Merespons Wacana Pemindahan Ibu kota, Anton Doni Sarankan Jokowi Fokus pada Visi Misi

Merespons Wacana Pemindahan Ibu kota, Anton Doni Sarankan Jokowi Fokus pada Visi Misi
Alumnus Asian Social Institute, Manila, Anton Doni (kanan) dan mantan Ketua PMKRI Restu Hapsari saat diskusi bertema “Menimbang Urgensi Wacana Pemindahan Ibu Kota Negara” di Kantor PMKRI, Jakarta, Rabu (8/5). Foto: Dok. JPNN

Tampak beberapa anggota dan Pengurus PMKRI saat Diskusi  dengan tema "Urgensi Pemindahan Ibu Kota Negara di Margasiswa PMKRI, Jakarta, Rabu (8/5). Foto: Dok. JPNN.com

Dalam rangka peningkatan kualitas sumber daya manusia, menurut Anton, daftar agenda urusan termasuk masih sangat panjang. Gedung sekolah, walau sebagian besar sudah baik, masih ada juga yang tidak layak. Nasib guru honor masih memprihatinkan. Kompetensi guru masih jauh dari memadai, tapi solusinya senantiasa instan dan terlalu pragmatis.

Menurut Alumnus Asian Social Institute, Manila, 1997 – 2000 itu, berbagai perangkat lunak sistem pendidikan seperti kebijakan standardisasin kompetensi, kurikulum, standardisasi sarana prasarana, serta standardisasi dan sistem evaluasi pendidikan masih terlalu jauh dari kapasitasnya dalam menjawab tantangan-tantangan baru. Oleh karena itu membutuhkan evaluasi serius dan perbaikan.

“Untuk perubahan yang lebih signifikan, sesuai RPJP Nasional yang menekankan daya saing internasional dan dalam menjawab tantangan era digital Industri 4.0, kita membutuhkan perpustakaan standar tinggi (konvensional dan digital) di setiap sekolah, dan ini membutuhkan anggaran yang tidak sedikit,” ujar Anton Doni yang juga pemerhati link & match dunia pendidikan dan ketenagakerjaan.

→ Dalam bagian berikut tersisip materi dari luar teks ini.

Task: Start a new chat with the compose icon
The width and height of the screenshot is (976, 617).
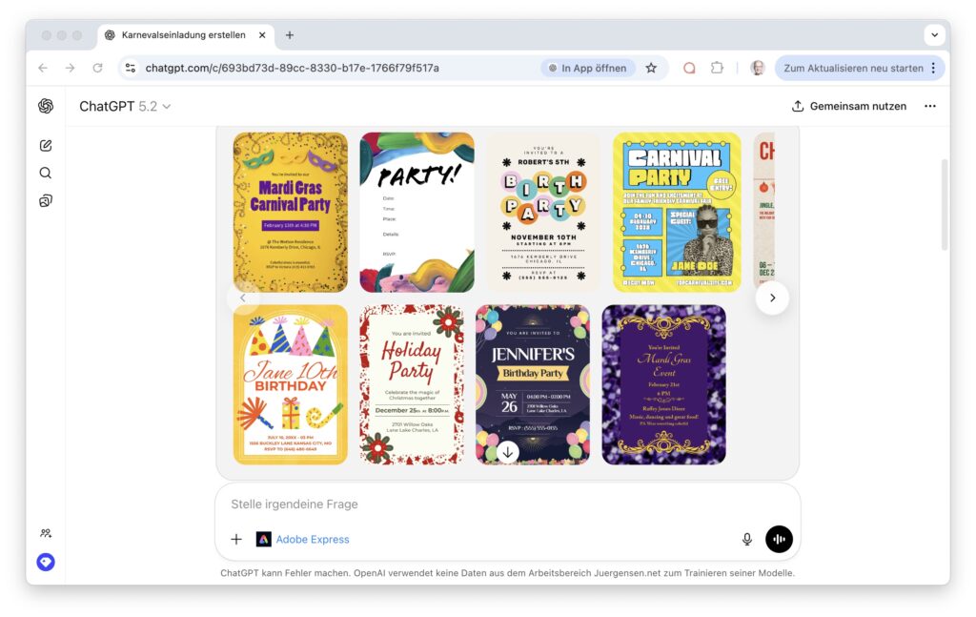Action: tap(46, 146)
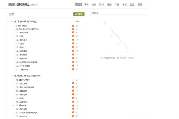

Dalam urusan pembangunan ekonomi, kata Anton, daftar urusan juga sangat banyak dan membutuhkan perhatian seorang Presiden. “Kebutuhan anggaran untuk infrastruktur kan masih sangat banyak menurut perhitungan Bappenas. Periode lalu saja mestinya Rp. 5.000 trilyun rupiah, untuk berbagai infrastruktur. Infrastruktur jalan sendiri masih sangat besar kebutuhannya. Dan sudah saatnya dana Pusat menjawab kebutuhan infrastruktur jalan propinsi dan kabupaten yang sangat besar. Mengandalkan daerah dan APBD jelas bukan sikap yang realistik. Itu hanya memperpanjang kesengsaraan masyarakat yang belum terkoneksi dengan baik ke dunia luar karena terbatasnya infrastruktur,” demikian Anton.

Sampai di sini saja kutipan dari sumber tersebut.